Photo by Quino Al on Unsplash

First, I’m going to warn you that I’m going to speak in an abundance of idioms. I recognize that and the irony of arguing against popular wisdom by using…popular wisdom. With the irony called out, let’s begin.

Having spent a better part of a decade working with both companies and their investors, there are a few patterns that I’ve seen emerge from the two cohorts, one of which is a large gap between investor and operator thinking when it comes to solving problems. Much of the time, investors think that money will solve the problem. That’s not wrong in every scenario, because revenue means that the company is making money, and a money making venture is a good thing. That said, it does not solve every problem. It cannot solve an attitude problem among staff. It cannot solve an inept product manager problem. It cannot solve a design problem.

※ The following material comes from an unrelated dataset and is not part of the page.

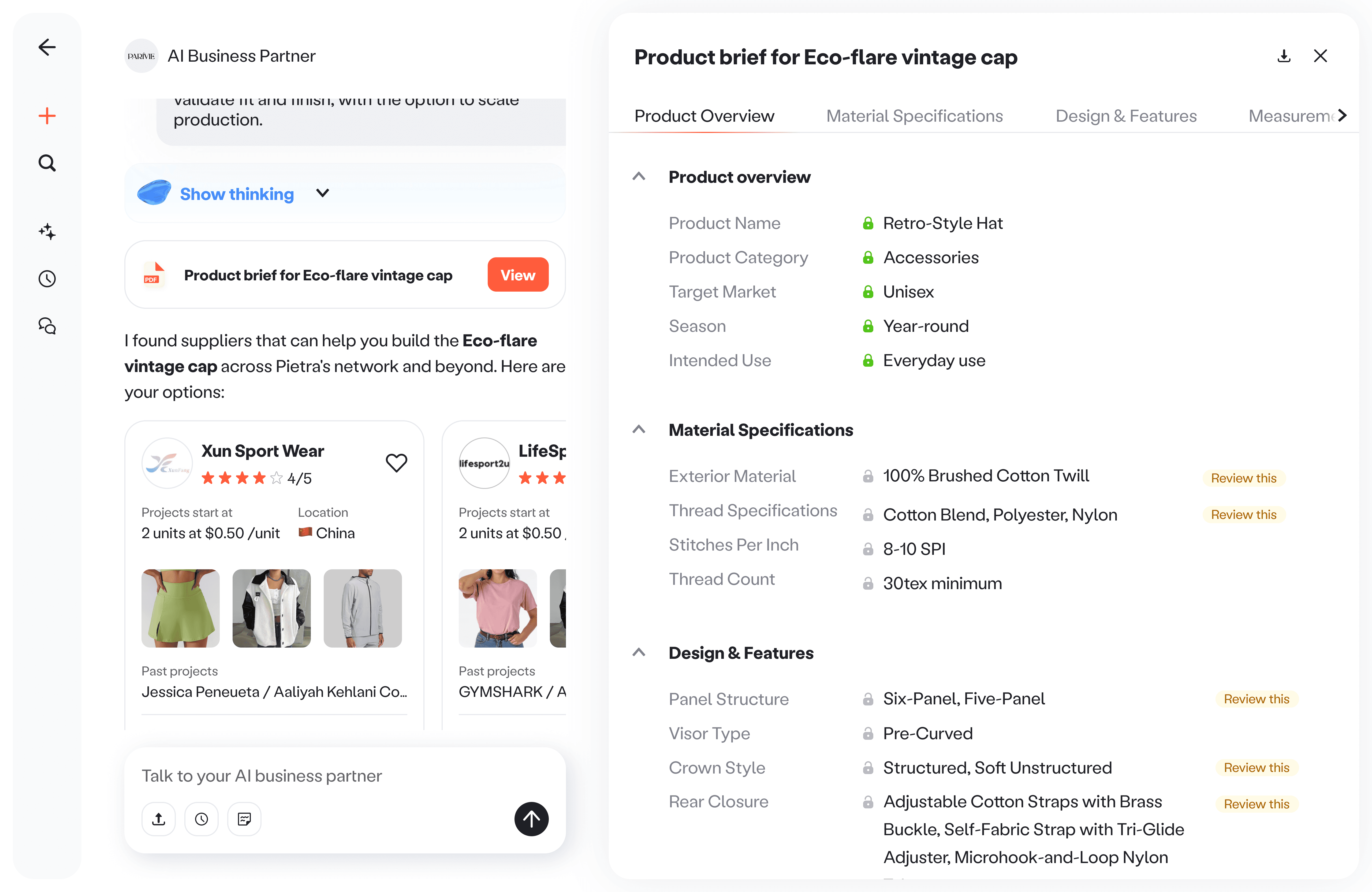Expand the Show thinking dropdown
1372x892 pixels.
tap(323, 193)
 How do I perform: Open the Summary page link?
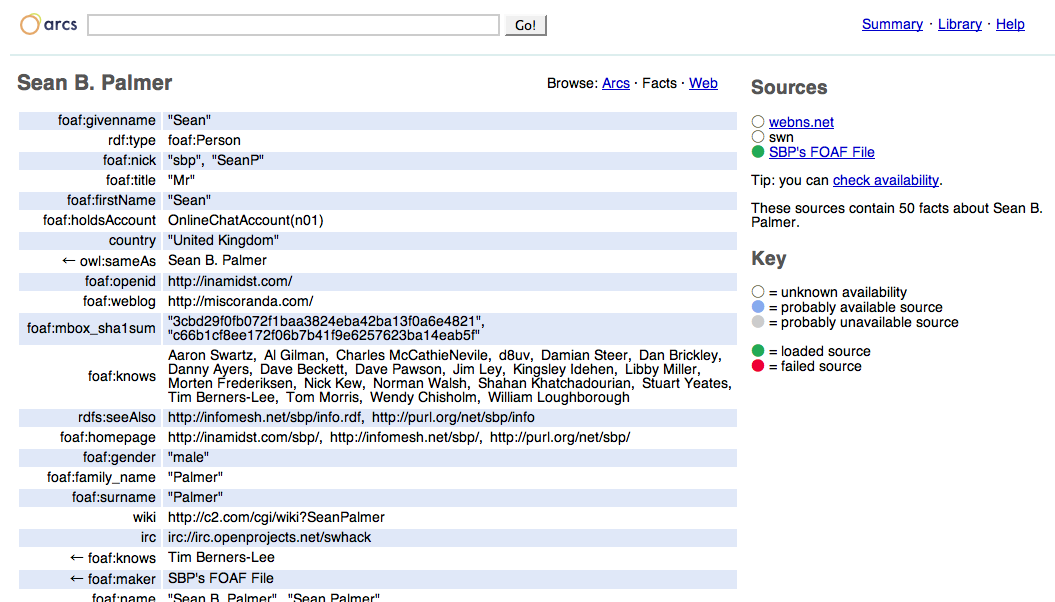tap(892, 24)
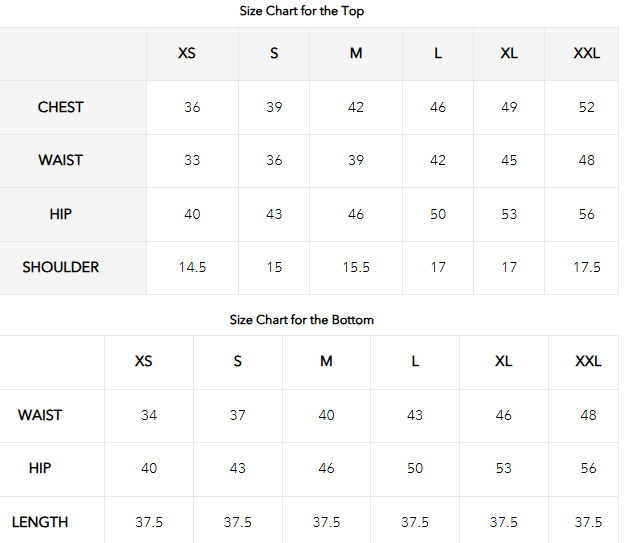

This is also the difference I see between private equity and venture capital. Private equity teams appear to be all about operational efficiencies and market logic (i.e. how the market will react to certain levers being pulled). This makes sense since PE funds have a more consistent return on investment strategy and percentage yield. That being the case, they need to know with some certainty how much the company is making and whether they can provide operational efficiencies in order to render a return on their investment (i.e. to get another buyer to come in at the desired multiple). PE does not operate for charity or in moonshot terms (although the discussion of them moving further downstream is an interesting one that we may tackle later). They operate in spreadsheets and likely outcomes.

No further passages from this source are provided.